Song by Michael-Leon Wooley, Bruno Campos, and Anika Noni Rose featuring Terence Blanchard

from the album The Princess and the Frog
- Released: November 23, 2009
- Genre: Jazz; soul; zydeco; R&B;
- Length: 2:22
- Label: Walt Disney
- Songwriter: Randy Newman
- Producer: Randy Newman

= When We're Human =

2009 song by Michael-Leon Wooley, Bruno Campos, and Anika Noni Rose

"When We're Human" is a song from Disney Animation's 2009 film The Princess and the Frog. It is performed by Louis, Tiana, and Naveen (the latter two as frogs) while they are traversing a river through the bayou, fantasizing about what they will do when they become human. It was composed by Randy Newman and co-orchestrated by Jonathan Sacks, and features Michael-Leon Wooley (as Louis), Bruno Campos (as Prince Naveen) and Anika Noni Rose (as Tiana). It "is in the style of jazz", while having " a Mardi Gras party sound". The trumpet solos are performed by Terence Blanchard on behalf of his horn-blowing animated alter ego Louis the Alligator.

==Analysis==
This song continues a recurring theme in Disney movies about characters' "humanity [being] cursed away". In particular, the song "Human Again" from Beauty and the Beast is thematically similar to this one. The Chicago Tribune notes "The song's story purpose is similar to "Human Again," cut from Disney's "Beauty and the Beast" but interpolated into the stage version", and also describes it as "in the spirit of "Hakuna Matata".

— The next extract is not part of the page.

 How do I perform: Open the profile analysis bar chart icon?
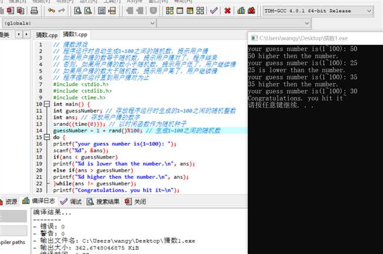coord(241,11)
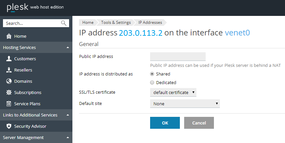
Task: Click the Home house icon in sidebar
Action: pyautogui.click(x=9, y=36)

While "in no previous Disney film is any princess ever transformed into an animal", a "longing to be human" theme is evident in many Disney films, and "there is almost always a song about it: Ariel, The Beast and his servants, King Louie, and others all sing about wanting to be human---and therefore to be better than their lowly non-human form". In general, "animals who behave like humans in Disney films are always coded as protagonists...and humans who behave like animals are always antagonists", with "animal" often being coded as a non-white race. The two non-white leads when 2/3rds of the film as frogs and desire to be human - the implication is that they are not allowed to be coloured in their own film, and must "long to “fix” their doubly errant color and species throughout the film---again, with a significant racial subtext".

CBN says that the philosophy of karma is evident in the song, due to Tiana's lyric: "If you do your best, each and every day, good things are sure to come your way. What you give is what you get." Contemporary Black American Cinema: Race, Gender and Sexuality at the Movies notes that Louis sings about wanting to be human so he can play in a jazz band, due to his attempt to "jam...with the big boys" in his current form not "end[ing] well". The book says that this is a metaphor for "how blacks existed and learned to improvise under the condition of being deemed less than human". It says that under the surface, it can be read as "about he claim for black humanity".

==Plot==
At this point in the movie, Louis, Tiana and Naveen are off down the bayou to visit Voodoo Queen Mama Odie, in order for her to change each of them into humans. There are no obstacles presented in their way, and they use this time to sing about what they will do once their wish has been granted. At face value, the song is about the characters "singing about their desires to become human again [while] reaching Mama Odie and reversing the curse of Dr. Facilier.

==Reception==
Acting for Animators described "When We're Human" as "fun and lively production number". IGN deemed it "perhaps the least interesting song in the film". Entertainment Weekly described it as a song of "optimism", while Marshall and the Movies said the three characters are "jovially longing". FilmScore ClickTrack cited this as a prime example of the film's clever orchestrations, and described the musical style as "Dixieland". Collider deemed it a "standout" along with Ne-yo's closing theme "Never Knew I Needed". The Chicago Tribune said the "kicky" Randy Newman song "end[s] up being just sort of ... all right". Rope Of Silicon deemed it "perhaps the catchiest of the bunch". TrackSounds described it as "equally fun" when comparing it to "The Bare Necessities" from the Disney film The Jungle Book and rated it 5/5 stars. Game deemed it "incredibly energetic" and also noted it was "refreshingly evocative of The Jungle Book's 'Bare Necessities'". BlogCritics wrote "'When We’re Human' calls to mind 'The Bare Necessities'". DVDTalk said it was "the first perfect musical number in the movie", and "made [the reviewer] think of 'The Bare Necessities.'" Opinion Prone said it "seemed like a pretty typical Disney song." AnimatedReviews said it "is especially by the numbers, even if it is jaunty enough and fun to be seeing such material on the screen again". MovieMouseReviews said that during this song, "suddenly you feel that old fuzzy Disney musical feeling and Princess and the Frog becomes a success." Silver Screen Reviews said it, along with "Down in New Orleans", "really hit it out of the park in terms of context to the film and its characters".